Creating a data source - Amazon Kendra

Creating a data source

You can create a data source to connect to your documents stored in Microsoft SharePoint, Google Drive, and other providers. When you create a data source, you give Amazon Kendra the location of documents that it indexes. Unlike adding documents directly to an index, you can periodically scan the data source to update the index.

For example, say that you have a repository of tax instruction stored in an S3 bucket. From time to time, existing documents are changed and new documents are added to the repository. If you add the repository to Amazon Kendra as a data source, you can keep your index up to date by periodically updating your index.

You can update the index manually using console or the StartDataSourceSyncJob API, or you can set up a schedule to update the index.

An index can have more than one data source. Each data source can have its own update schedule. For example, you might update the index of your working documents daily, or even hourly, while updating your archived documents manually whenever the archive changes.

If you want to alter your document metadata or attributes and content during the document ingestion process, see Amazon Kendra Custom Document Enrichment.

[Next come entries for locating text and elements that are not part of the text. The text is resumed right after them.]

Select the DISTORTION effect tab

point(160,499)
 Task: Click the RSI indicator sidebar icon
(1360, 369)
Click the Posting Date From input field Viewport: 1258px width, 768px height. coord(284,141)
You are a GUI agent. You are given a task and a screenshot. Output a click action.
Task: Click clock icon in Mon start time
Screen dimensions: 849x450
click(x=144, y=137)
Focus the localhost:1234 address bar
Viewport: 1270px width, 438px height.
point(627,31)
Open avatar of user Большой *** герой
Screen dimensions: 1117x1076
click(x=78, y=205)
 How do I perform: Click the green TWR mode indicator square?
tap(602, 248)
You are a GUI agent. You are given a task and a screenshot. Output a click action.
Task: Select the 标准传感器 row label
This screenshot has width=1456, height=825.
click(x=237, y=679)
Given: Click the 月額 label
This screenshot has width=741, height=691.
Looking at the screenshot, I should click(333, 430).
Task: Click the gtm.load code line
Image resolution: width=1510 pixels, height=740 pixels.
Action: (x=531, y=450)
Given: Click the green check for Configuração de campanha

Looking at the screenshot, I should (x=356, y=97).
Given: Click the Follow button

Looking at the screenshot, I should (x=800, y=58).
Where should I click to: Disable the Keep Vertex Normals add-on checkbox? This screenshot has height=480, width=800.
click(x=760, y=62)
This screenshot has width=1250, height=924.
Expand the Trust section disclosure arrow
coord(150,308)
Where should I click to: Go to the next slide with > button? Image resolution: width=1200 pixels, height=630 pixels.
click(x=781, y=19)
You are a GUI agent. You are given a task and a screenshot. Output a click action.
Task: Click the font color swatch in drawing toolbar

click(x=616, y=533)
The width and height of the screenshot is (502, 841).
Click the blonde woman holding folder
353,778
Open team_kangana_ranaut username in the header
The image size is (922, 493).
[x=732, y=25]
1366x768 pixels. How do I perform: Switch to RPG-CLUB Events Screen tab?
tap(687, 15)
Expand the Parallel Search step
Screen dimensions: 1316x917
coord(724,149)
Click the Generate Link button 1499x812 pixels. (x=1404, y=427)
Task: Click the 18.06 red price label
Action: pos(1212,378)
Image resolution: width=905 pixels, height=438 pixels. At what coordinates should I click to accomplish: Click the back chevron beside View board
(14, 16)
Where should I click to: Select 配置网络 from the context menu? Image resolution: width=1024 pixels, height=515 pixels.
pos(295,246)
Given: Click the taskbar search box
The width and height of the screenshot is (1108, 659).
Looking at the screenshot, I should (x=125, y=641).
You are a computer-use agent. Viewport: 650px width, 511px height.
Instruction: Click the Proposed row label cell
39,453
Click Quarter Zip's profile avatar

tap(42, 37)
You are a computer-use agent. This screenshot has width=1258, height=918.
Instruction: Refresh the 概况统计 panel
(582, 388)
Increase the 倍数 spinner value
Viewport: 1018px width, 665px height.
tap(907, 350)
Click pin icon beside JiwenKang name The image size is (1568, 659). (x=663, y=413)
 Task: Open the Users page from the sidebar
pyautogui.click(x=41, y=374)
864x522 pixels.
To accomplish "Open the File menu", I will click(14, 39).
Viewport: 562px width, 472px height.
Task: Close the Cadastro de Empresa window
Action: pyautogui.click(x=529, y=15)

Note, each document ID must be unique per index. You cannot create a data source to index your documents with their unique IDs and then use the BatchPutDocument API to index the same documents, or vice versa. You can delete a data source and then use the BatchPutDocument API to index the same documents, or vice versa.

Setting an update schedule

Configure your data source to periodically update with the console or by using the Schedule parameter when you create or update a data source. The content of the parameter is a string that holds either a cron-format schedule string or an empty string to indicate that the index is updated on demand. For the format of a cron expression, see Schedule Expressions for Rules in the Amazon CloudWatch Events User Guide. Amazon Kendra supports only cron expressions. It doesn't support rate expressions.

Setting a language

You can index all your documents in a data source in a supported language. You specify the language code for all your documents in your data source when you call CreateDataSource. If a document doesn't have a language code specified in a metadata field, the document is indexed using the language code that's specified for all documents at the data source level. If you don't specify a language, Amazon Kendra indexes documents in a data source in English by default. For more information on supported languages, including their codes, see Adding documents in languages other than English.

You index all your documents in a data source in a supported language using the console. Go to Data sources and edit your data source or Add data source if you're adding a new data source. On the Specify data source details page, choose a language from the dropdown Language. You select Update or continue to enter the configuration information to connect to your data source.